'Neuroinvasion' May Impact Cancer Pain, Progression
Reciprocal relationship between cancer and neurons at play in tumor proliferation and pain sensitization.
PALM SPRINGS, Calif. — New discoveries about the ability of cancer cells to invade along nerves, a process dubbed “neuroinvasion,” is shedding new light on the etiology of cancer pain, disease progression, and mortality.
Compared with inflammatory and neuropathic pain, cancer pain is associated with distinct set of neurochemcial changes in the spinal cord and sensory neurons, according to a speaker at the 2015 American Pain Society Annual Meeting.
“We now recognize that cancers and neurons act reciprocally on each other,” said Brian L. Schmidt, DDS, MD, PhD, a symposium speaker and professor at New York University College of Dentistry and School of Medicine.

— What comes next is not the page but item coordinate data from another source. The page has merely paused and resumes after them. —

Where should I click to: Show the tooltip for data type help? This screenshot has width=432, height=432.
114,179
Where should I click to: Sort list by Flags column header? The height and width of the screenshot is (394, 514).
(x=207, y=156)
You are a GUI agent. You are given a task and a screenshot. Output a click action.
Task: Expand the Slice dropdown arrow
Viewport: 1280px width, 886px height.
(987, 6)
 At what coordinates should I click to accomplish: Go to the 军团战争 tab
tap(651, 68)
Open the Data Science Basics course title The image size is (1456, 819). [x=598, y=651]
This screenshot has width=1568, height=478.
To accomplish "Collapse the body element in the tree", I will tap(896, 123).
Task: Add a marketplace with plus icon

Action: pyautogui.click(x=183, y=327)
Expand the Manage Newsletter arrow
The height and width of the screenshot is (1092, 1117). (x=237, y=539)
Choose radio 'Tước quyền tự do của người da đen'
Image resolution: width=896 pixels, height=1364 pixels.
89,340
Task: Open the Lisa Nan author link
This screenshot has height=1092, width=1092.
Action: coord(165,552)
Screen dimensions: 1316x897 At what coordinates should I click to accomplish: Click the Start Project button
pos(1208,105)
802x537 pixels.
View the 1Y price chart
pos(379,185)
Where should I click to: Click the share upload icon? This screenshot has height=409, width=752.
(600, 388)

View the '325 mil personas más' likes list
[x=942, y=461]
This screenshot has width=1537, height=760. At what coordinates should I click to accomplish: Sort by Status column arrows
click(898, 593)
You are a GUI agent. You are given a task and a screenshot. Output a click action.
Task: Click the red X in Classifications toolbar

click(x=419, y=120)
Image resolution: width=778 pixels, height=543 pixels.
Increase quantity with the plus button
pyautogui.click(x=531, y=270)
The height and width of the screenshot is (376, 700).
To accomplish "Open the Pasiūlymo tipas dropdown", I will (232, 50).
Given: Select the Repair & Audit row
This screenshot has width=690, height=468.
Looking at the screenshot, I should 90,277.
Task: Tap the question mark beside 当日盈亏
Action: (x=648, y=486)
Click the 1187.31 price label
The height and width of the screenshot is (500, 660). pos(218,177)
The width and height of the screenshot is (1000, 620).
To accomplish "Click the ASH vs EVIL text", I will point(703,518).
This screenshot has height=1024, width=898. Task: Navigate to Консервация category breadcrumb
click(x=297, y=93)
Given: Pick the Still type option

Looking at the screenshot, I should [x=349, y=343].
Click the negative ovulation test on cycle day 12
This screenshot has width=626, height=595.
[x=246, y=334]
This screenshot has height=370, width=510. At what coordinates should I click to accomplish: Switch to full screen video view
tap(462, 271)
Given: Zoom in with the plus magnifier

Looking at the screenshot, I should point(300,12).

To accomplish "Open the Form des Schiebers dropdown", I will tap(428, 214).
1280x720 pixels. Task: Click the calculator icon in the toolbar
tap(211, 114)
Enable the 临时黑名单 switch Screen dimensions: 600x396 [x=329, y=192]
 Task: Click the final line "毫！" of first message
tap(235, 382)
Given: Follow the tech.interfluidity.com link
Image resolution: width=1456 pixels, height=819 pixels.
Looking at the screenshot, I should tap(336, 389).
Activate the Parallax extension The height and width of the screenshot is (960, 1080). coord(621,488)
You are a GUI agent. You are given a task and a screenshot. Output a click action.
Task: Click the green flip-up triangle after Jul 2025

During the symposium, Schmidt and Brian M. Davis, professor of neurobiology and medicine at the University of Pittsburgh School of Medicine, explained how the nerve itself is a facilitator of “adverse cancer behavior,” and how interactions between nerves and tumors contribute to increased pain sensitization.
“Tumors express nerve growth factor receptors and their ligands, both of which can interact with sensory fibers to cause sensitization and pain,” Davis said. “Once the tumor cell is in the nerve it can divide and grow, directly causing nerve damage and inciting neuropathic pain.”
In addition to contributing significantly to cancer pain, the researchers believe that cancer progression depends largely on nerve activity.
Molecules released by sensory neurons can promote tumorigenesis in the tumor microenvironment, they explained, or may directly interact with cancer stem cells to accelerate disease.
“In recent studies, tumors did not grow if they could not interact with nerves,” Davis said. “Further, nerves play a role in metastasis by allowing cancer cells to migrate along them to reach other organs. This usually is associated with poor prognosis.”
A large part of the difficulty healthcare providers face when treating cancer pain stems from heterogeneity at the genomic level, Schmidt explained. He advocated for more multidisciplinary research to study the cancer pain at the molecular, preclinical, and clinical levels.
“Future research might conclude that pharmacologic and nonpharmacologic antagonism of mechanisms in the neurosensory system and mechanisms integral to cancer proliferation are required to achieve improved relief of cancer pain,” Schmidt said.